I think I understand a possible kernel that perhaps are getting at here (?), that if for example, maybe Hitler had thought this way, then there'd be no reason for anyone else to have ever come to think of him as a monster in the first place, because he would've never committed atrocities?

But I don't think humans will ever evolve to that point, or at least not in the next 500 or 1000 years (if we aren't extinct before then), our trajectory thusfar over hundreds of thousands or millions of years of evolution of hominids in general has not shown muc behavioral progress at all, e.g., we still have religion (fantasy / faith) alongside science (reality / fact), which in turn continues to remain an impetus for tribal / ethnonationalist / ethnosectarian borders and ongoing land conquest even in the 21st century, so that a given religion can spread and impose itself on others whether they want it or not ... this seems to be an eternal facet of human nature so I don't know how to reconcile it with an ideal of a borderless world ... like what point in history of one group's colonialism or another's do we select as the time that we accept these are the borders from here on out, that we neither seek to continue expansion nor to seek repatriation to previous settlers (who ultimately migrated out of Africa eons ago) so that we can at least have some civil stability until such a time when borders and tribes may finally disappear altogher in a true era of enlightenment (or at least a scientific acknowledgement that this is oen planet and the atmosphere doesn't give two f*cks about arbitrary national borders drawn out by a minority species, or how many tribes that species has conjured into existence)? This applies to the Levant, the Maghreb, all of the New World, etc. At this point in time it really is amounting to a splitting of hairs as to who was where first, it really doesn't solve anything for generations actually alive today.
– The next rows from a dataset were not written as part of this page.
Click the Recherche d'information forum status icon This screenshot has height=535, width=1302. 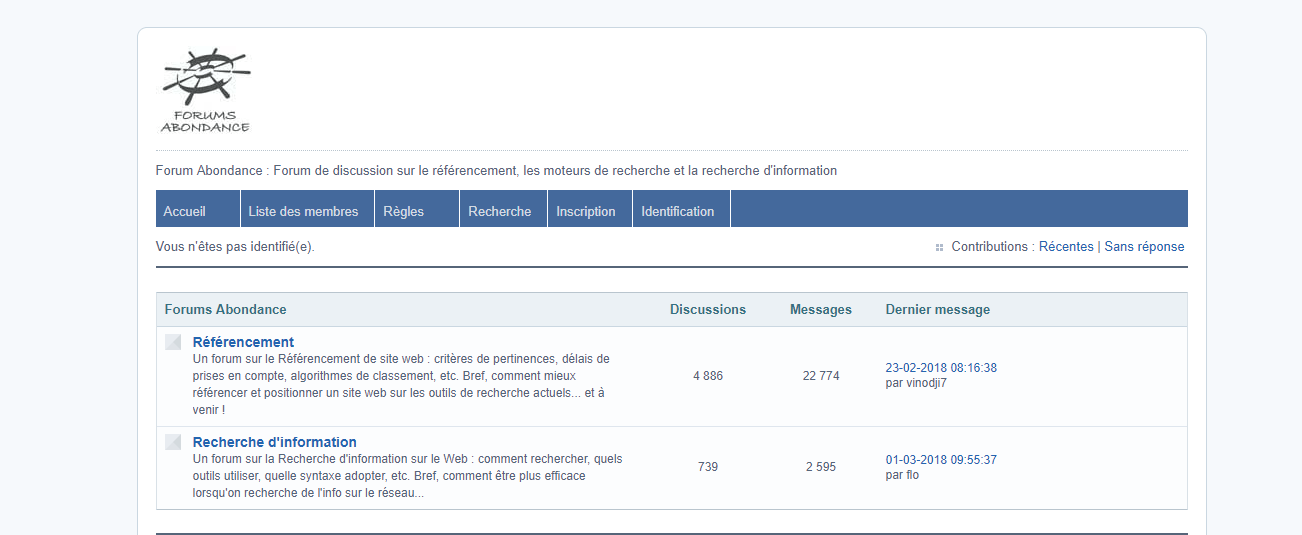pyautogui.click(x=173, y=442)
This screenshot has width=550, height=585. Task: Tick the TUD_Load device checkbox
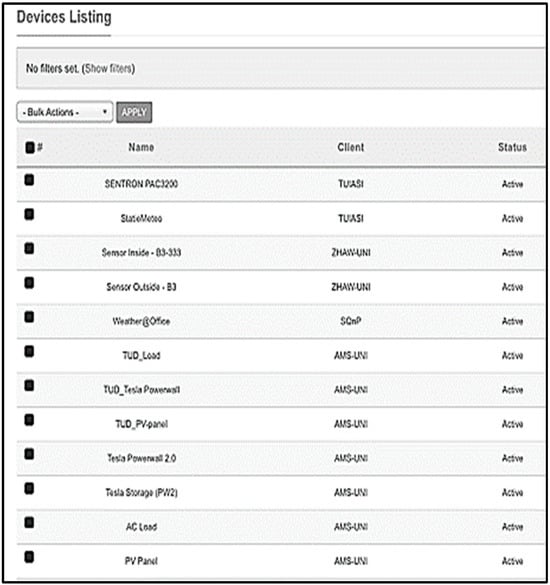(29, 351)
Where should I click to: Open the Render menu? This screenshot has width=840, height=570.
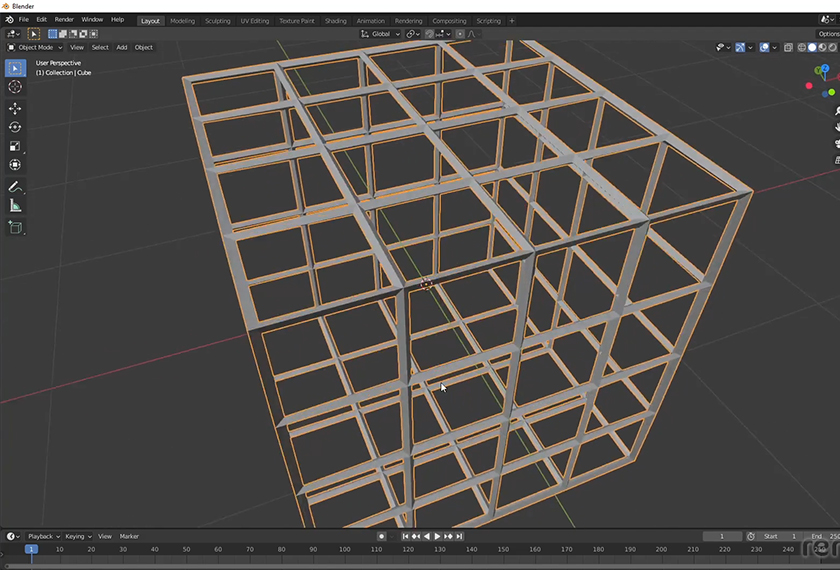(64, 20)
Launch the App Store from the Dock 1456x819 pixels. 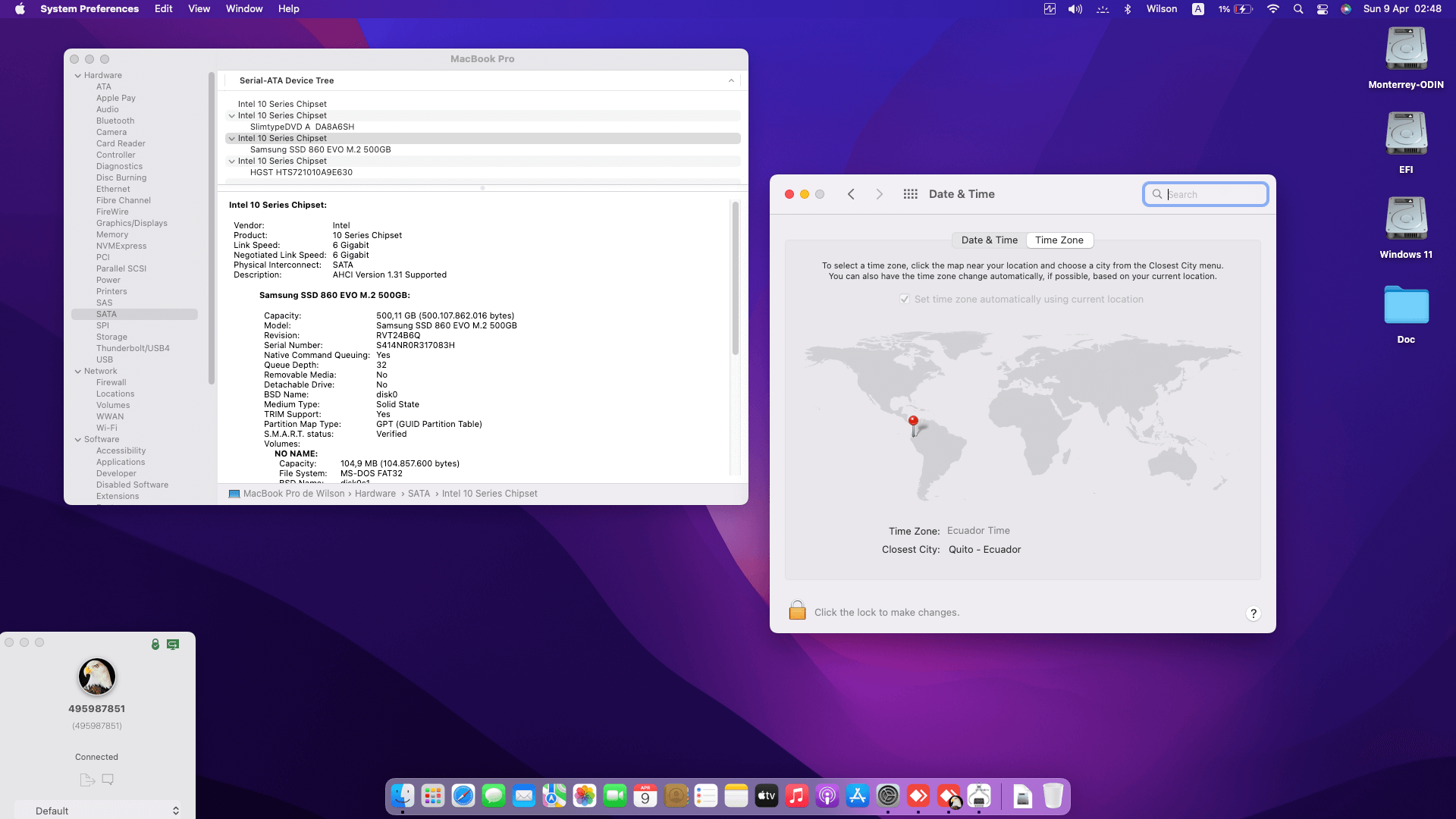coord(858,796)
The competing tribalisms and their artifacts like myriad languages and alphabets continue to latch onto things like who was where first and continues to drive conflict. Even if there was no who-was-here-first conflict, the artifacts like myriad competing languages on a single planet (imagine Earth having to address any intersteller civilization — what language do we use as a united planet speaking to another planet?!?) continue to directly be a barrier to something as basic and necessary as communication, and are perhaps also a subtle butterfly effect genesis of derivative conflict, which maybe leads to the next Hitler du jour, and the continuing quandary of whether to view that person as a monster, or to view their life as sacred too. But we haven't solved the problems that would make that question moot.



(I hate writing long comments like this on someone else's post, maybe I should make it a post instead, and link to it here, after a certain word count)
EBSVC · 36-40, T
This is an intense intellectual journey you are on Mira. And I’m proud of you for it.